Here in the UK, 'duvet' and 'quilt' are used interchangeably, although 'quilt' can also - and often does - refer to what Americans call a 'quilt' (thinner, often patchwork). I think it's generational - my mum uses 'duvet' semi-reluctantly, and in turn her mum would be happy to say 'continental quilt' (having grown up with sheets and blankets, and duvets having arrived as a new-fangled object from continental Europe in the 1960s).
When I saw this one, I remembered the problems I once had in Ireland to get one of these things in a hotel. So, I did some research.
In northern Germany where I grew up (as well as in Scandinavia) it is usual not to cover yourself with sheets and blankets at night but with those feather down-filled things. It has been so for hundreds of years. A sister-in-law of one of my grandfathers once even told me that “of course we eat roast goose for Christmas because we have to slaughter one and pluck it to refill our ...”—um, well—“ ... blankets for the cold winter.” So, when I learned at school that a German “Decke” is a “blanket” I had always thought of it as a comforter, not as a wollen blanket, because in German you have to specify that you mean that and not just any kind of cloth—filled or otherwise—to cover yourself in bed with. That’s why I kept getting woollen blankets in this hotel when all I wanted was one bloody duvet ...

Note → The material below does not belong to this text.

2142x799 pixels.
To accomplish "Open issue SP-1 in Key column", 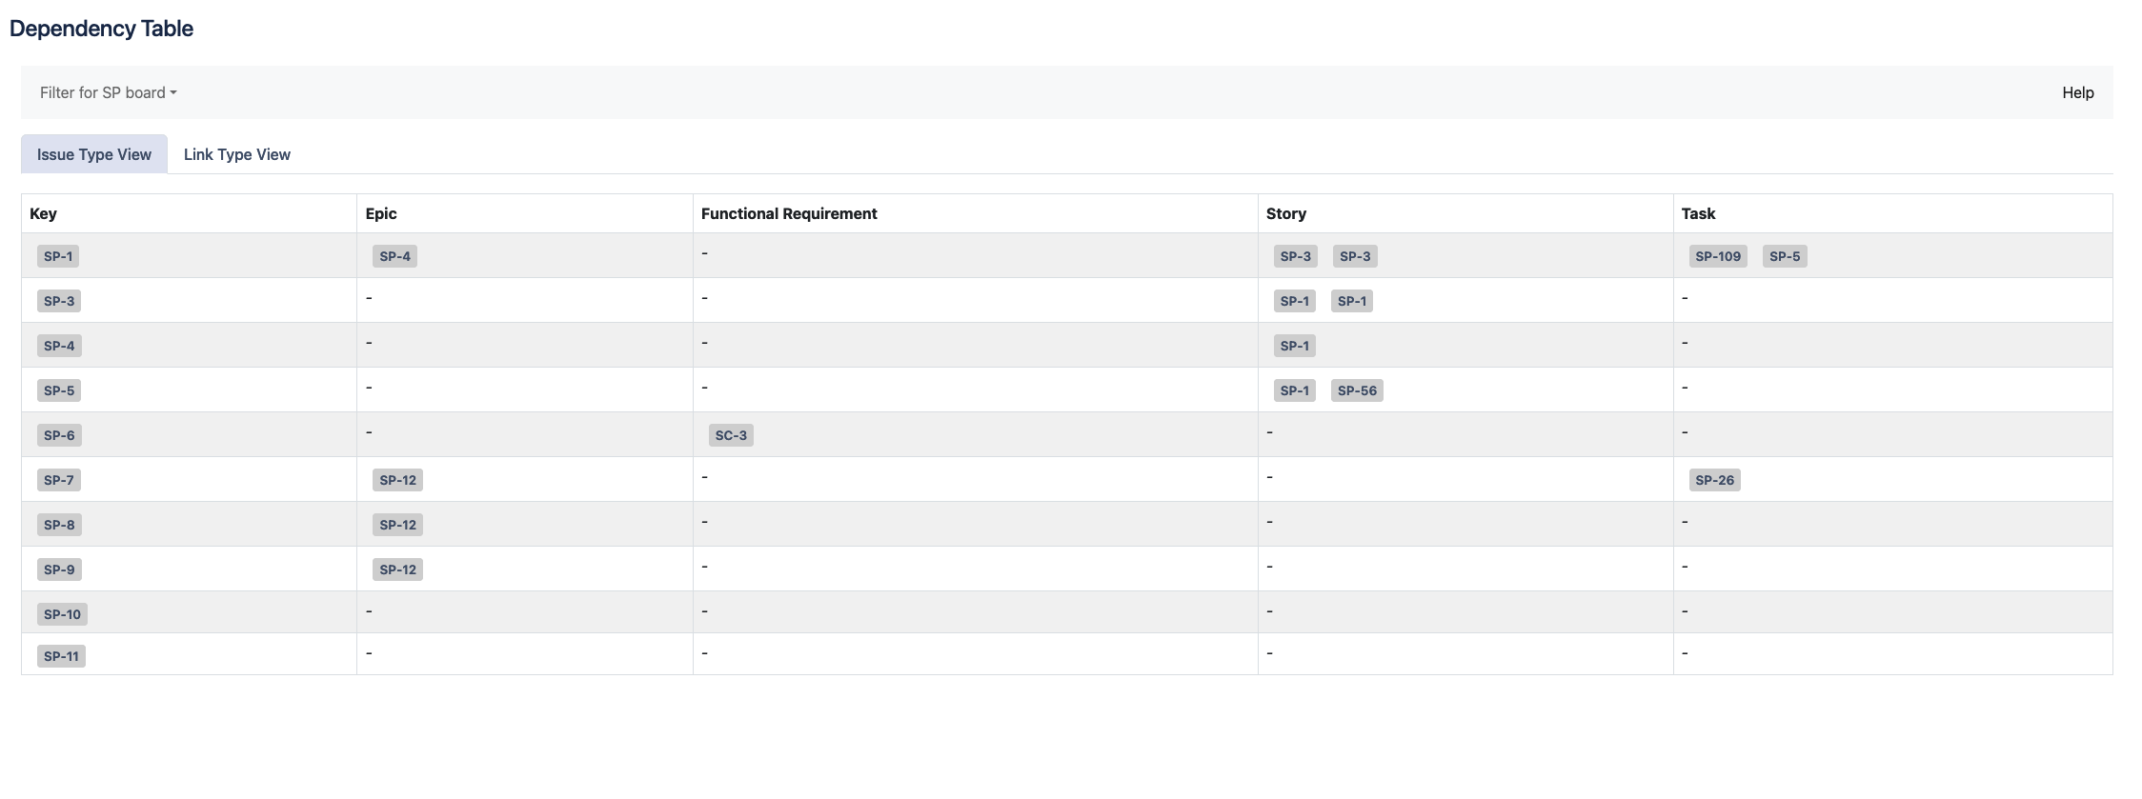I will pos(58,256).
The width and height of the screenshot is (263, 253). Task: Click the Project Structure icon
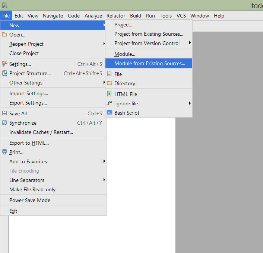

The word “duvet” is derived from the French word for down feathers and the Swedish word for it is dyna (?) which through Ikea gave rise to the Australian “doona”. (By the way, the German word is “Daune”.)
So, if there are any German learners here, if you just say “Decke” in German, most people will think of a “duvet”, a blanket would translate to “Wolldecke”. And now follow my questions for the native Swedish speakers: Is it the same in Swedish as in German? What would a woollen blanket be called in Sweden and what would I get when I asked for “ett täcke” in a Swedish hotel?
He puts the tablecloth on the table. is the suggested translation for 'Han lägger duken på bordet'. You can't say he put because that is past tense and han lägger is the present tense; also you have two 'the' in the sentence. Maybe one or both of those are just typos, but put(s) is the best translation of lägger in these sentences.